If you’ve been around traditional evangelicalism long, you’ve no doubt heard that Christian should be “in the world, but not of it.” And there’s a lot of truth in that statement, when it’s rightly understood.
The problem is, there are a lot of angles from which people define what it means to be “of the world,” or to use an old-fashioned word, to be “worldly.”
In my grandparents’ generation, worldliness was usually interpreted as the activities and behaviors often practiced by people who weren’t associated with the church. You could usually list them pretty quickly.
Dancing, card-playing, going to the movies, wearing tattoos, listening to the “world’s” music… those were thought of as “worldly” things.
There’s a major flaw with this kind of thinking, however. Jesus hit it head-on with the Pharisees when he reminded them that they could be like whitewashed tombs, behaving in a “holy” way on the outside, but spiritually dead on the inside.

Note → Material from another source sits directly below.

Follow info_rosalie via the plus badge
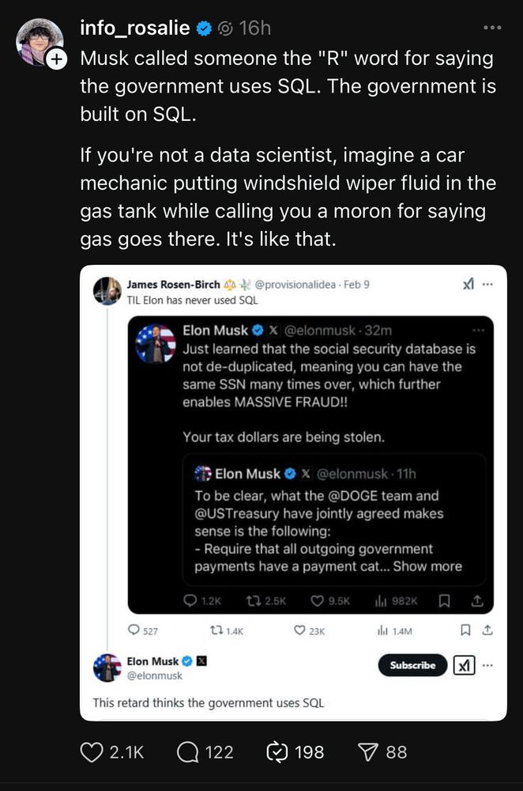Screen dimensions: 523x791 tap(57, 59)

Besides, whose list do we use? I like to play cards. I’m a terrible dancer, but I’m happy to try when my wife and I are in the right place and time and dancing happens to be going on nearby. I could pretty much be a repeat offender of everything on that list except the tattoo thing, and I’m just waiting for the right moment.
Worldliness isn’t about behavior, alone. It can’t be. We wind up using lists that change over time and our list becomes a scoresheet we use to make sure we’re less worldly and therefore somehow more holy that the people we observe around us.
Worldliness starts with the heart. It’s about beliefs and affections. It’s about attachments.
When I’m attached to this planet, as it is in its fallen state, I’ll make decisions and demonstrate behaviors that are inconsistent with the Bible’s teachings. Being entertained isn’t worldly. Being more enamored with temporary things than eternal things is.
And this is where the church comes in.
The church is a movement started by Jesus consisting of people who are a “called out assembly,” charged with the assignment of bringing the joy and glory of God to all people in their communities and in their world.
Elsewhere the Bible calls God’s people “peculiar,” signifying that we are God’s alone and therefore are to be different and distinct in some way from the world.
So yes, we’re in the world. We’re here to love the people around us, to offer the redemptive story of Jesus to anyone who will hear it, and to improve the world around us as his redeemed people.
But how do we stay out of the world while living in it?
There are basically three strategies when it comes to living up to our role as a “called out” people.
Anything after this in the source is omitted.